→ **Problem description**: Leave out the pictures and repeat exactly the lines from the one containing "Click the KODAK Q-60 Color Input Target title" through the end of the records.
Start of Provided data
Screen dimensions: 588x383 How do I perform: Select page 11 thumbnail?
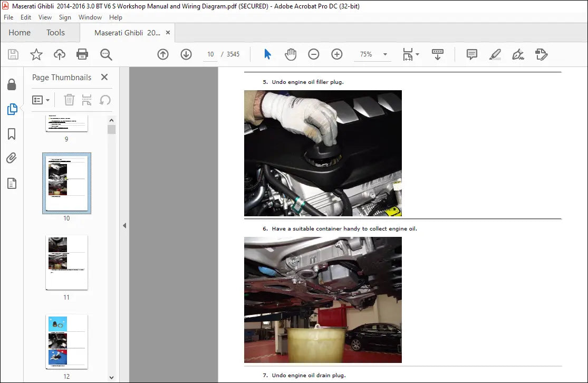(66, 262)
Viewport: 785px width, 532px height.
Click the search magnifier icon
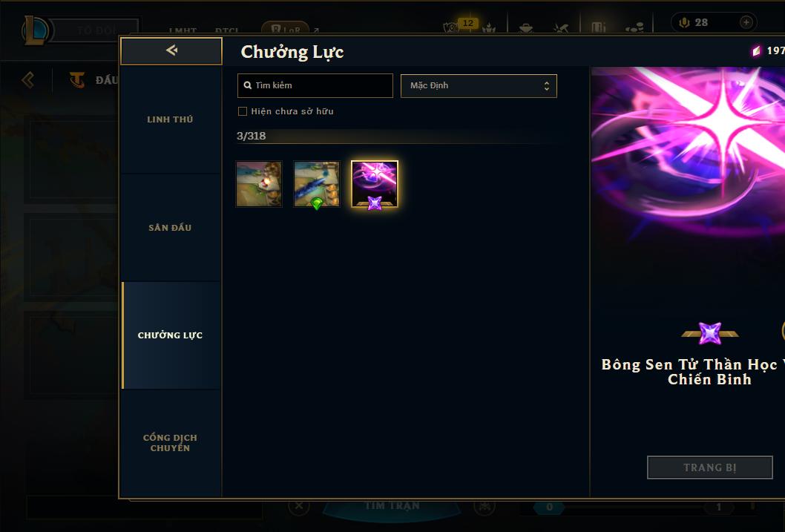coord(247,85)
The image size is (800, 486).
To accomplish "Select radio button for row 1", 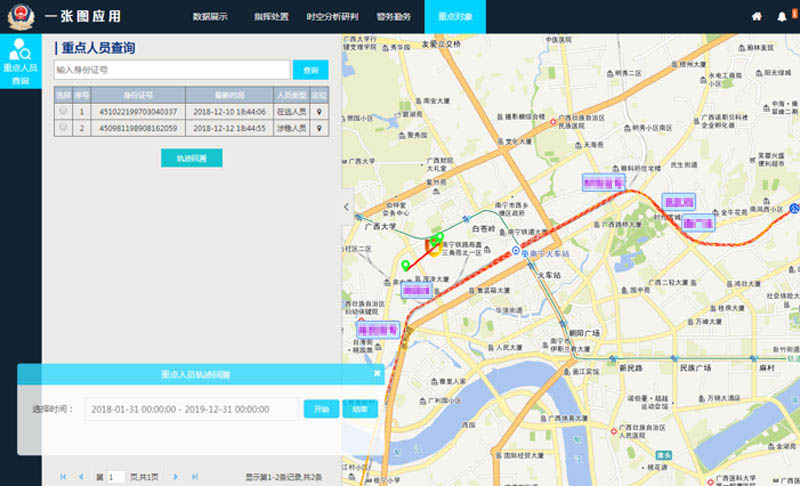I will point(63,112).
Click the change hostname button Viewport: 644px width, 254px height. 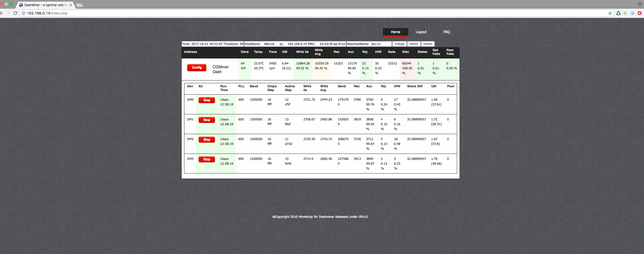[399, 44]
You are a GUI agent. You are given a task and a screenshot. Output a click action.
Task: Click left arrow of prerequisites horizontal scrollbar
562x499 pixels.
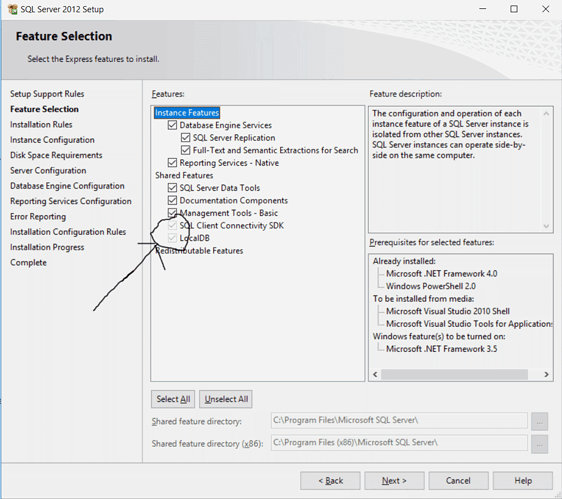coord(375,374)
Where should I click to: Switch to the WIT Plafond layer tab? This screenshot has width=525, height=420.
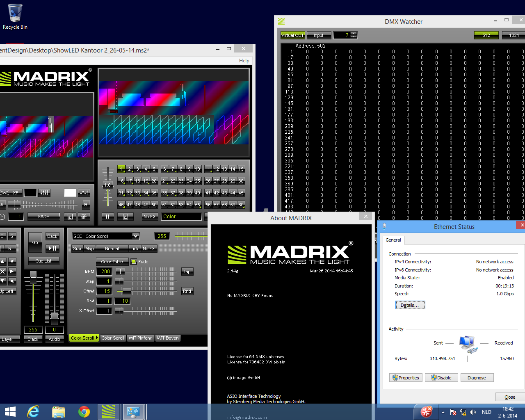click(140, 338)
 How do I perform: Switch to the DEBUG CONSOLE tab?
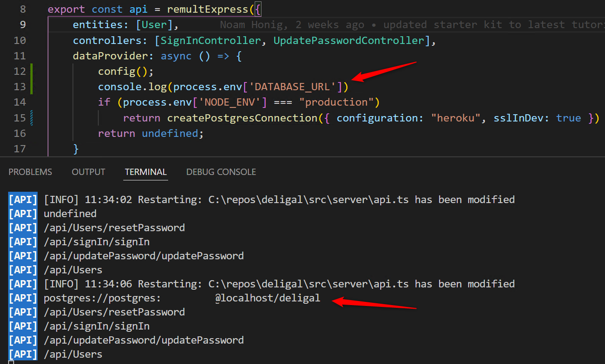tap(221, 172)
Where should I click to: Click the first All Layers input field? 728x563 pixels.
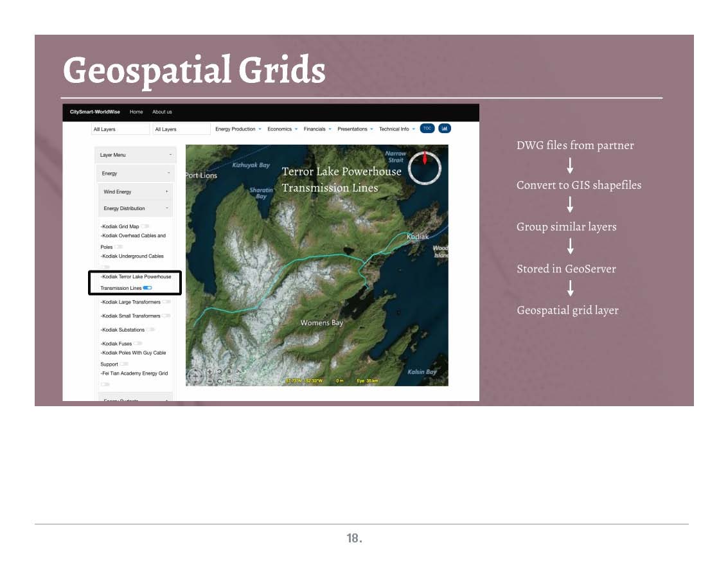(120, 129)
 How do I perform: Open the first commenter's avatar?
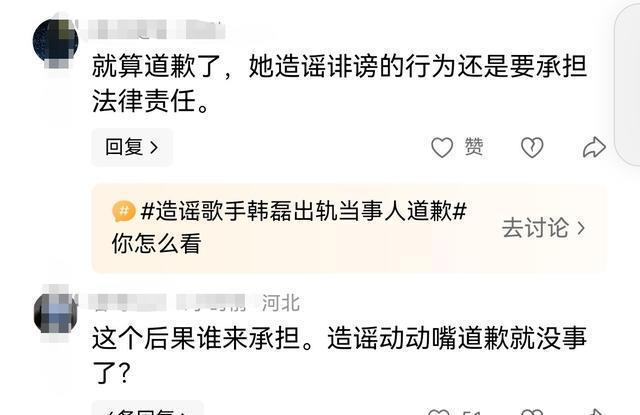(x=56, y=42)
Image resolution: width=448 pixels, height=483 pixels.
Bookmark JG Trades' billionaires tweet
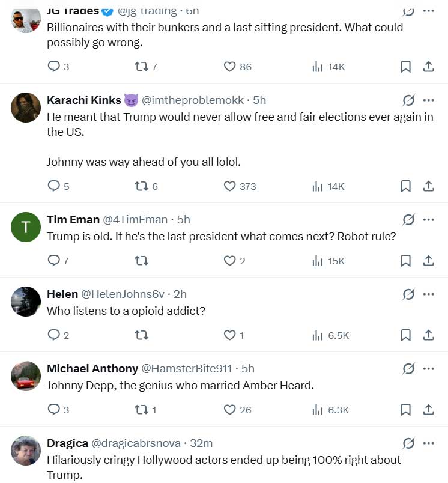point(405,67)
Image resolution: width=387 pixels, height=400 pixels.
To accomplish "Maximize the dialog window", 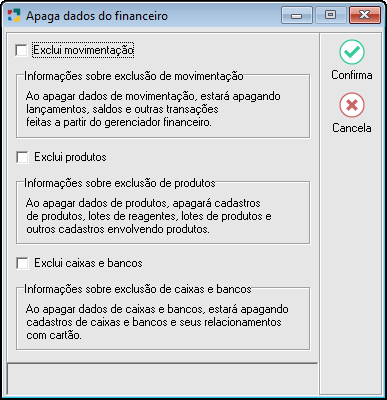I will pyautogui.click(x=330, y=15).

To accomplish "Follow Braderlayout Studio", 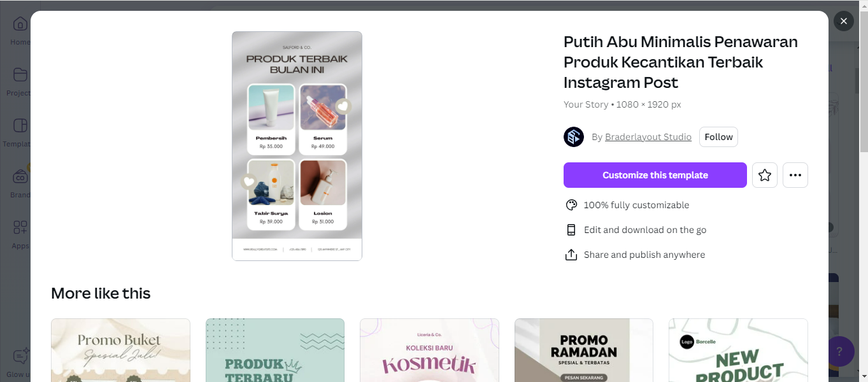I will click(718, 136).
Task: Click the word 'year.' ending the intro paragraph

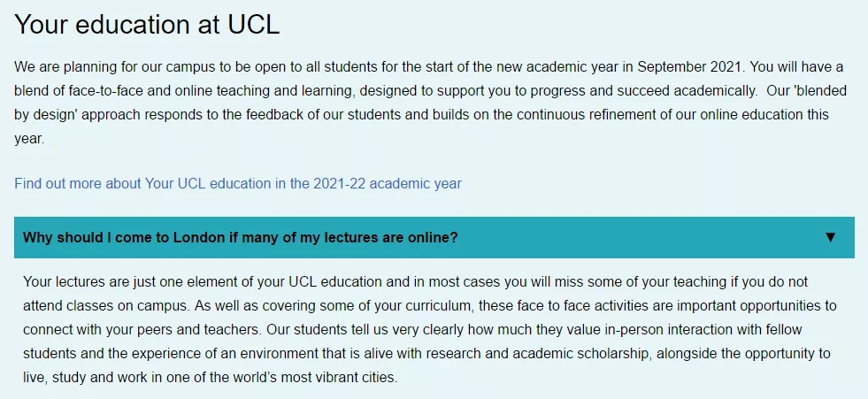Action: coord(29,139)
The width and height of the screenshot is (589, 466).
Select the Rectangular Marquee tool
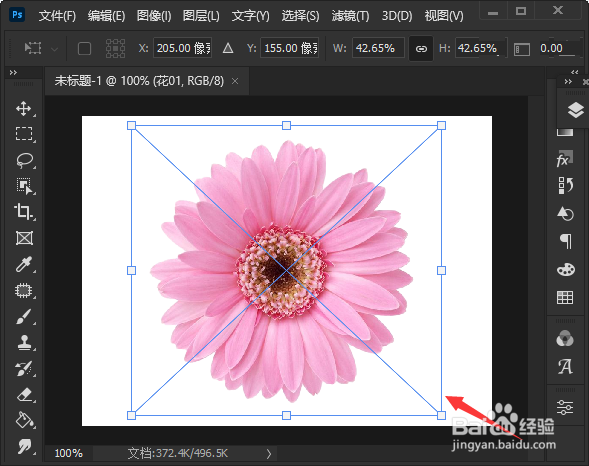tap(24, 134)
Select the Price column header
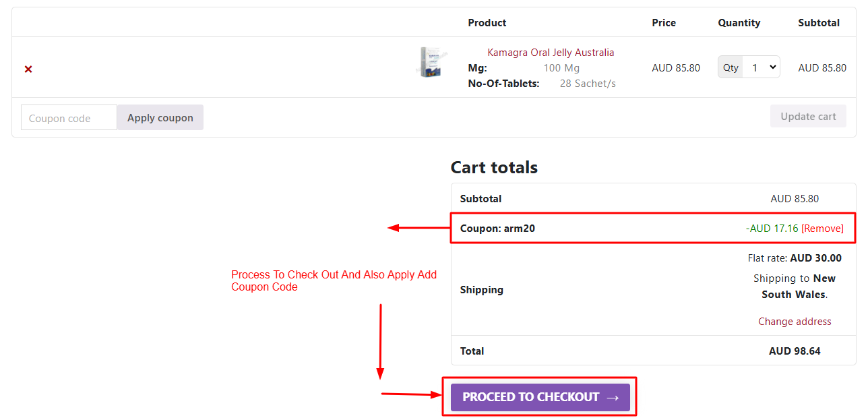This screenshot has width=868, height=418. pyautogui.click(x=664, y=23)
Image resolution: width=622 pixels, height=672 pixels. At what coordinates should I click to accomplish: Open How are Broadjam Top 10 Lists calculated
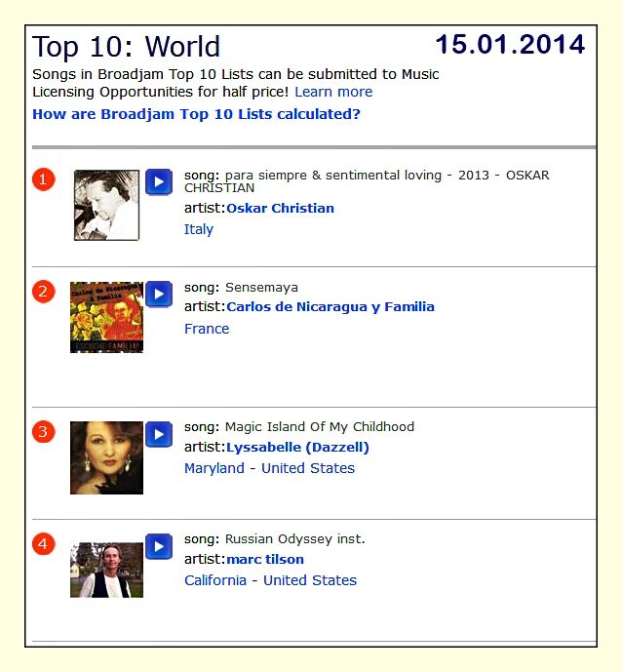tap(196, 114)
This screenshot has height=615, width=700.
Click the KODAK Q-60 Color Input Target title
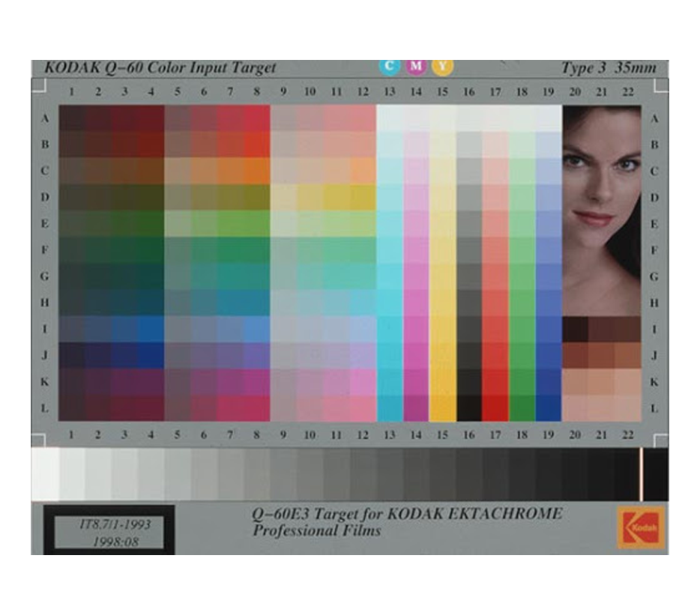tap(161, 67)
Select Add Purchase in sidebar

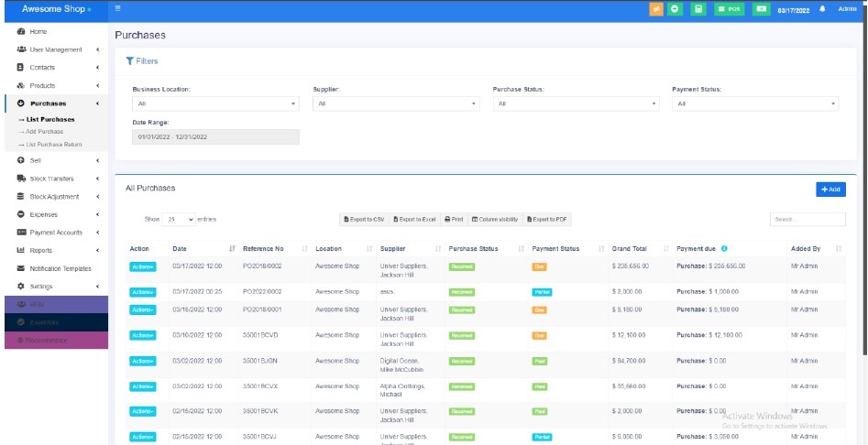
End of Provided data
→ **Output**:
Click the KODAK Q-60 Color Input Target title
tap(161, 67)
Select Add Purchase in sidebar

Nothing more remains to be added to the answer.